DIRECTIONS | Every record, from first to last, should be retyped word for word.

+---+

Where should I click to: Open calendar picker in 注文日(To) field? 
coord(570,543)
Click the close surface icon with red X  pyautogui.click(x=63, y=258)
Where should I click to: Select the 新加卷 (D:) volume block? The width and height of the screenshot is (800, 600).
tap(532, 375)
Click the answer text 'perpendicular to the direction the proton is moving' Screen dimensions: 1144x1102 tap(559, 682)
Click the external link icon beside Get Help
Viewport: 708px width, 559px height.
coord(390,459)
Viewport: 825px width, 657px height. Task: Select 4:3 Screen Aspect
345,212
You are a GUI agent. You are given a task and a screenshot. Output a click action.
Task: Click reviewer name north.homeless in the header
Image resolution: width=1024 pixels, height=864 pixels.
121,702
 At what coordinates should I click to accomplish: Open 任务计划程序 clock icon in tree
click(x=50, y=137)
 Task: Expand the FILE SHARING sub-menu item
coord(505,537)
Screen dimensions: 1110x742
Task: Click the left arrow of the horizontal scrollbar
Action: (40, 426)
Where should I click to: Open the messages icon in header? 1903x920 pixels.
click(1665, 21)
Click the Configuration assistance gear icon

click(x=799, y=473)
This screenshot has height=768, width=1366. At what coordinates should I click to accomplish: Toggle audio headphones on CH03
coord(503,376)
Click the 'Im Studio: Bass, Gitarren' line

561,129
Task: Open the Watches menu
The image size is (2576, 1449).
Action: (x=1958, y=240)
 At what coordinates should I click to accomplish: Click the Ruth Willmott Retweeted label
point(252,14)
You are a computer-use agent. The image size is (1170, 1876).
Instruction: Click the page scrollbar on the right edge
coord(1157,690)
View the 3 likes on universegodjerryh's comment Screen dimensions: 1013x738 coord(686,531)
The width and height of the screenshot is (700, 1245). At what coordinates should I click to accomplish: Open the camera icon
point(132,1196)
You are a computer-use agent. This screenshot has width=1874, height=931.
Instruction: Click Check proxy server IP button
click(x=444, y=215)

+---+

TASK OUTPUT |
Where should I click to: Open calendar picker in 注文日(To) field? 
coord(570,543)
Click the close surface icon with red X  pyautogui.click(x=63, y=258)
Where should I click to: Select the 新加卷 (D:) volume block? The width and height of the screenshot is (800, 600).
tap(532, 375)
Click the answer text 'perpendicular to the direction the proton is moving' Screen dimensions: 1144x1102 tap(559, 682)
Click the external link icon beside Get Help
Viewport: 708px width, 559px height.
coord(390,459)
Viewport: 825px width, 657px height. Task: Select 4:3 Screen Aspect
345,212
You are a GUI agent. You are given a task and a screenshot. Output a click action.
Task: Click reviewer name north.homeless in the header
Image resolution: width=1024 pixels, height=864 pixels.
121,702
 At what coordinates should I click to accomplish: Open 任务计划程序 clock icon in tree
click(x=50, y=137)
 Task: Expand the FILE SHARING sub-menu item
coord(505,537)
Screen dimensions: 1110x742
Task: Click the left arrow of the horizontal scrollbar
Action: (40, 426)
Where should I click to: Open the messages icon in header? 1903x920 pixels.
click(1665, 21)
Click the Configuration assistance gear icon

click(x=799, y=473)
This screenshot has height=768, width=1366. At what coordinates should I click to accomplish: Toggle audio headphones on CH03
coord(503,376)
Click the 'Im Studio: Bass, Gitarren' line

561,129
Task: Open the Watches menu
The image size is (2576, 1449).
Action: (x=1958, y=240)
 At what coordinates should I click to accomplish: Click the Ruth Willmott Retweeted label
point(252,14)
You are a computer-use agent. The image size is (1170, 1876).
Instruction: Click the page scrollbar on the right edge
coord(1157,690)
View the 3 likes on universegodjerryh's comment Screen dimensions: 1013x738 coord(686,531)
The width and height of the screenshot is (700, 1245). At what coordinates should I click to accomplish: Open the camera icon
point(132,1196)
You are a computer-use agent. This screenshot has width=1874, height=931.
Instruction: Click Check proxy server IP button
click(x=444, y=215)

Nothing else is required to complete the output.